● ACTION ITEM: Please find the lines in the entries below that contain the word "Versand", and copy each one.

[Pixel coordinate grounding data]
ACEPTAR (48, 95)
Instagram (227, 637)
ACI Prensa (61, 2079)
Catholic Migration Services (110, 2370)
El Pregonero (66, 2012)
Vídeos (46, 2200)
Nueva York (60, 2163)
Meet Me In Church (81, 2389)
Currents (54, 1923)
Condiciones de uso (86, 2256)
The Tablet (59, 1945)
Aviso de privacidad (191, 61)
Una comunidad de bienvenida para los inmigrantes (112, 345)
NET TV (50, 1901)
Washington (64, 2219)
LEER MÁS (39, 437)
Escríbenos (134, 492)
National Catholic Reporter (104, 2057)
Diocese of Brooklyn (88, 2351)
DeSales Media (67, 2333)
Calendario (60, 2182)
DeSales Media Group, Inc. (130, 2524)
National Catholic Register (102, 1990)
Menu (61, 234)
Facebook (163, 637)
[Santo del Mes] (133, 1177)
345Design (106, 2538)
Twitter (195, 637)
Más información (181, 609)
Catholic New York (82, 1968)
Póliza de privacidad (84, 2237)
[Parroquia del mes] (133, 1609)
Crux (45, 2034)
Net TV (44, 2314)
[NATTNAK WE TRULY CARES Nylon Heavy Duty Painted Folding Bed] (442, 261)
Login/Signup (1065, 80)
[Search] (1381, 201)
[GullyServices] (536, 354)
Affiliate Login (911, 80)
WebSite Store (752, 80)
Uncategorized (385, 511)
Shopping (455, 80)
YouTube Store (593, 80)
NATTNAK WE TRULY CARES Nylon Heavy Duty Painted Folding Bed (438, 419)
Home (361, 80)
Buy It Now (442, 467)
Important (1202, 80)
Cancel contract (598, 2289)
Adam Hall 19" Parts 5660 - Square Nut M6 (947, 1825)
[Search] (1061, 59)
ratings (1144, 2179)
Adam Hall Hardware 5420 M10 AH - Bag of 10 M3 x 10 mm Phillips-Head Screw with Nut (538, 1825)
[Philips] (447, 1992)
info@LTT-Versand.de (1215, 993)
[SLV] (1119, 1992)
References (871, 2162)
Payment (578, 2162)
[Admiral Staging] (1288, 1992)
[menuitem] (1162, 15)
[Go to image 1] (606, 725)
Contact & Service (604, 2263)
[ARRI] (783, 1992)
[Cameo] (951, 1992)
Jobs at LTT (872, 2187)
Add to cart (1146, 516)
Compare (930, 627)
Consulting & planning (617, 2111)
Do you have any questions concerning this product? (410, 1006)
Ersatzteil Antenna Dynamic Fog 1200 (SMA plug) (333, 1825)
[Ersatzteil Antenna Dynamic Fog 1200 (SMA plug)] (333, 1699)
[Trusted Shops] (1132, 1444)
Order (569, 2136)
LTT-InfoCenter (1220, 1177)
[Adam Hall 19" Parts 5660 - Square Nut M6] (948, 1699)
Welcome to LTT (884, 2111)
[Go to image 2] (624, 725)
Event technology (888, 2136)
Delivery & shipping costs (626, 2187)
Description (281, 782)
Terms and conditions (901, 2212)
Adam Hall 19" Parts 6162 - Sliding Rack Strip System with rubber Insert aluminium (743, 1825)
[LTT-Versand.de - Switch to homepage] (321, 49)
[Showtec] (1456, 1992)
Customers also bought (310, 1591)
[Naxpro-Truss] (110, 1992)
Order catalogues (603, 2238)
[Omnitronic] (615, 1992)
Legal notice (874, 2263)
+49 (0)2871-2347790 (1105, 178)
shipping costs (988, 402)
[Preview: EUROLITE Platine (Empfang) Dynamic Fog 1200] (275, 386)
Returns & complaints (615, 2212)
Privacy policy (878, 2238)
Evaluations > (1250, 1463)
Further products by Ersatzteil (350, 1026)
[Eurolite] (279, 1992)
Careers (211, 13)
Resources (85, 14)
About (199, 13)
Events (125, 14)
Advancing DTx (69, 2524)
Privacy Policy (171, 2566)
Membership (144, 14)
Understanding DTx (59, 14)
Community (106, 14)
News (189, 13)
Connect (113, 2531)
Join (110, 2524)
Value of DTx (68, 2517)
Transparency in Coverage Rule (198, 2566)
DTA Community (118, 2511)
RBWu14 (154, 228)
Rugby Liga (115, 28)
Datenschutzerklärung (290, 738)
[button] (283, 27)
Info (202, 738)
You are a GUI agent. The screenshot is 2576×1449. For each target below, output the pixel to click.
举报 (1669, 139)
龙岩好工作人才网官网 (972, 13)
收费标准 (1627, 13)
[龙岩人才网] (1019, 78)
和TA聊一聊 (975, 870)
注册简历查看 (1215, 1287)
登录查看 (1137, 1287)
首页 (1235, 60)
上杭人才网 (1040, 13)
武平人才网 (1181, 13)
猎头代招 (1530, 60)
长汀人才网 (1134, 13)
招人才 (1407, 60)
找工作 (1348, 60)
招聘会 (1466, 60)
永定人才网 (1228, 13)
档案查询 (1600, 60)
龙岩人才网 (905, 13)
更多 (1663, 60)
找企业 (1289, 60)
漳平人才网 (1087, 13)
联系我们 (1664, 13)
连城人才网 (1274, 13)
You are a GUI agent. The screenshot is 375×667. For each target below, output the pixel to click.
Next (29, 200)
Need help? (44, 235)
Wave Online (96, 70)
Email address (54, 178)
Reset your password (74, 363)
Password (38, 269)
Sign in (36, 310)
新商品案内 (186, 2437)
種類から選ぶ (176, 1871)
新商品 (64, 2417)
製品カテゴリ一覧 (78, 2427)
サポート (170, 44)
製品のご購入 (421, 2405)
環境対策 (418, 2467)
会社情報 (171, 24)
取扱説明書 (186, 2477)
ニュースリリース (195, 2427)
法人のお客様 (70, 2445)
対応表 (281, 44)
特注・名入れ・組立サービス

● WRITTEN ANSWER:
info@LTT-Versand.de (1215, 993)
[LTT-Versand.de - Switch to homepage] (321, 49)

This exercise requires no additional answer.